D’Alesandra Seutin, du 23 mars au 1er avril au KVS.

Le rideau se lève sur une mama africaine, perchée en hauteur, vêtue d’une longue robe dont les plis semblent occuper toute la scène. Le son de sa voix emplit la salle lorsque le drapé de sa robe commence à s’agiter. Des corps sortent de dessous le tissu en rampant. Huit corps se dressent tandis que la chanteuse descend de son piédestal et s’allonge au sol. Les danseurs se regroupent autour de la chanteuse puis la relèvent au son d’un chant africain.

Pendant qu’un couple danse, de grandes bandes de papier qui étaient couchées au sol s’élèvent dans les airs. Un coup de sifflet retentit et tous les danseurs se mettent en mouvement dans une chorégraphie endiablée rythmée par les percussions de Angelo Moustapha et Zouratié Koné, tapis côté cour sur la scène.

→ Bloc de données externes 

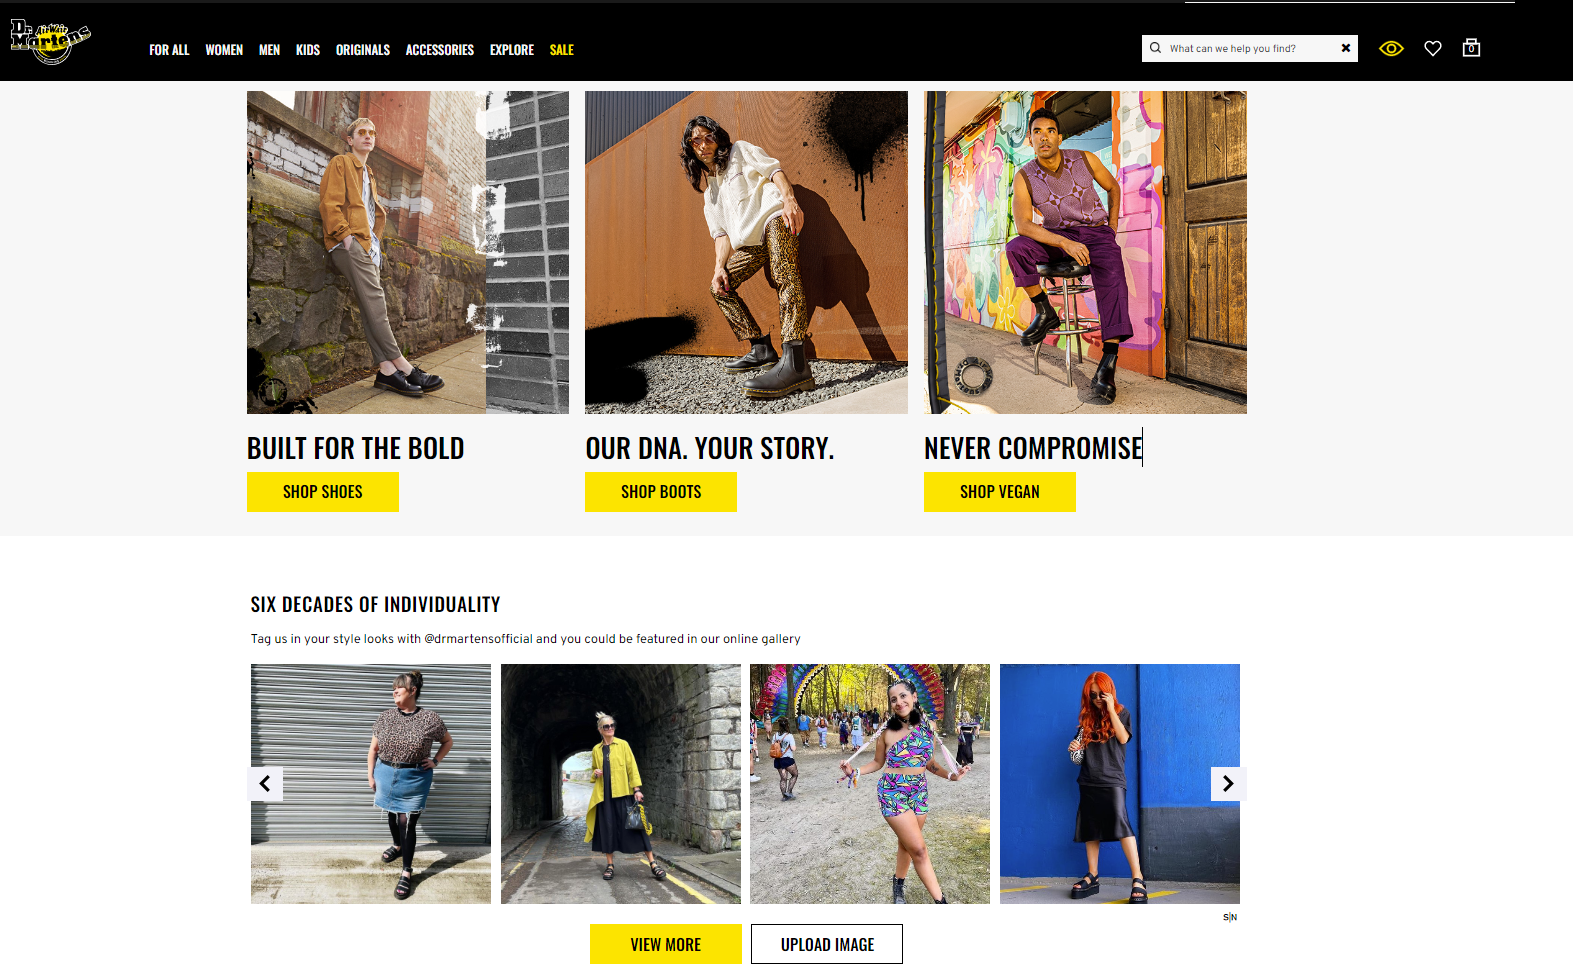Open the gallery photo with blue wall

point(1120,784)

Un homme s’avance et commence à chanter. A l’arrière un chœur se forme pour lui répondre, l’appuyer. Un nouveau coup de sifflet donne le signal de départ d’une autre chorégraphie. Sur scène, se déploient différents rythmes, différentes amplitudes de mouvements, mais l’harmonie règne et régnera tout au long du spectacle, dans une énergie communicative.

Dans Mimi’s Shebeen, la chorégraphe Alesandra Seutin et sa compagnie, Vocab Dance, explorent l’héritage musical de Miriam Makeba. La chanteuse sud-africaine surnommée Mama Africa était une militante pour les droits civiques et ardente combattante de l’apartheid qui lui a valu d’être contrainte à l’exil de la terre de ses ancêtres.

Née en 1932, Miriam Makeba a passé les premiers mois de sa vie en prison, avec sa mère arrêtée pour avoir illégalement vendu de l’umqombothi (bière de maïs) dans un shebeen, lieu de rassemblement et d’échange clandestin des Noirs militants tenu principalement par des femmes. Au décès de sa mère, en 1960, le gouvernement sud-africain lui interdit de revenir au pays pour assister à ses funérailles. Ce n’est que trente ans plus tard, sur l’insistance de Nelson Mandela, qu’elle reverra l’Afrique du Sud.

Le shebeen fait ici office de cadre à un rituel de retrouvailles où sont convoqués, pêle-mêle, les ancêtres, les femmes révoltées, les Noirs exploités dans les mines d’or, les exilés de tout pays, le chanteur congolais Jacques Loubelo, les habitants des townships, les 69 victimes du massacre de Sharpeville (21/03/1960). Dans une scénographie allant de l’abondance au dépouillement, la voix puissante de Tutu Puoane, qui a elle-même grandi dans les townships de Pretoria, porte la plupart des chansons. Les chorégraphies, toujours sur la frontière entre danse tribale et danse contemporaine, sont enrichies des chants traditionnels ou modernes, de témoignages sonores et de poésie.